Understanding Attachment and Attachment Disorders: Theory, Evidence, and Practice

By Vivien Prior; Danya Glaser | Go to book overview

7 Introduction

Having outlined the nature of attachment and caregiving, it is now necessary to examine how they may be assessed. However convincing the theory may seem, it is unusable unless there is some way to assess or measure its components. Without reliable assessment it is impossible to test the theory, or to apply it in practice as a way of informing intervention.
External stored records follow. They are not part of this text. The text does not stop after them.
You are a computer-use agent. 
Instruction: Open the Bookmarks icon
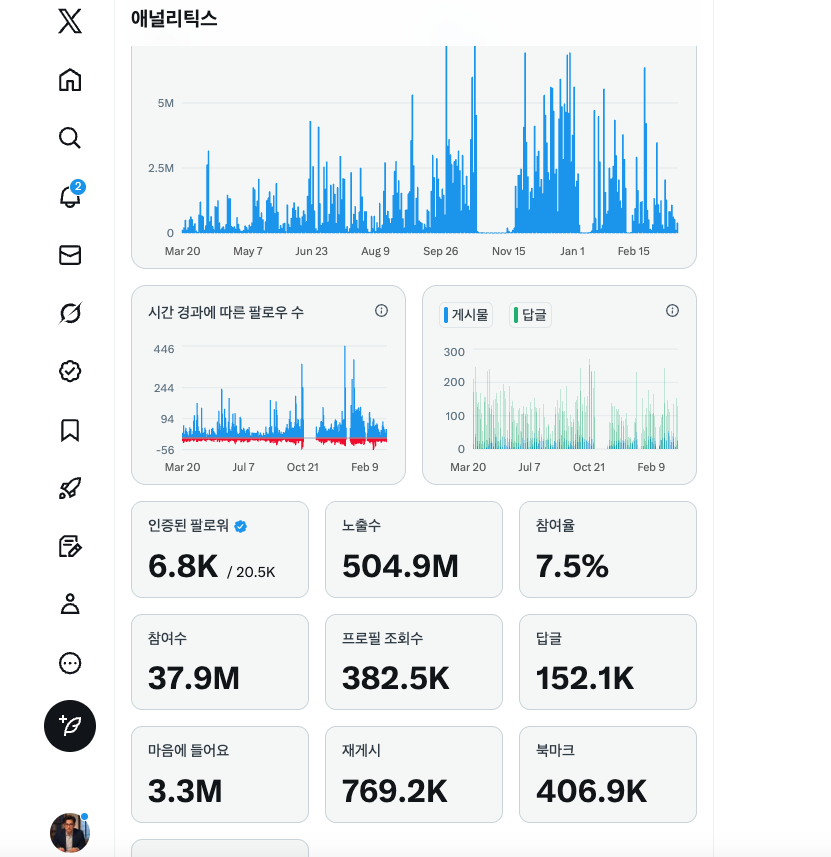pos(69,429)
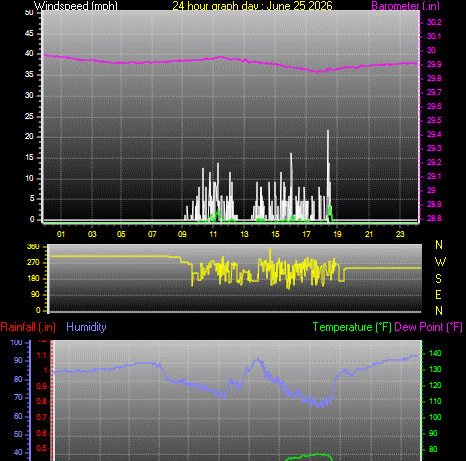Click the red Rainfall (.in) legend label
Image resolution: width=466 pixels, height=461 pixels.
(x=28, y=327)
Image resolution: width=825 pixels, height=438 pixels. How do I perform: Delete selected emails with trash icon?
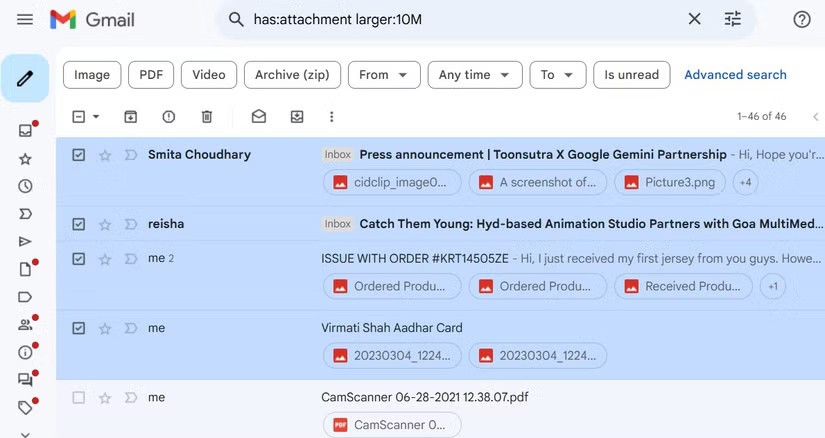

What follows is not an exhaustive collection of all the assessment instruments available. Those included are classical, widely used or recently developed and show potential clinical usefulness.


Attachment

Assessments of attachment are described in Chapter 8. As previously stated (Chapter 2), attachment is a behavioural system. Children use their experiences with their caregivers to build up a schema or a picture of the responses they expect when they exhibit attachment-related behaviours, which become integrated into internal working models of the attachment figure and the self. Attachment can therefore be assessed through the behaviours observed when the attachment system is aroused, or by accessing the child's working models of attachment. It should be remembered that the distinction between behaviours and internal representations is not as clear as it may appear. The behaviours exhibited by the child are based on internal working models. If the child did not have such models on which to base their behaviour, their behaviours could not be regarded as anything but random. However, in young children, it is only possible to measure the behavioural expression of underlying internal working models. The latter can only be accessed when the child is able to give a direct expression to them.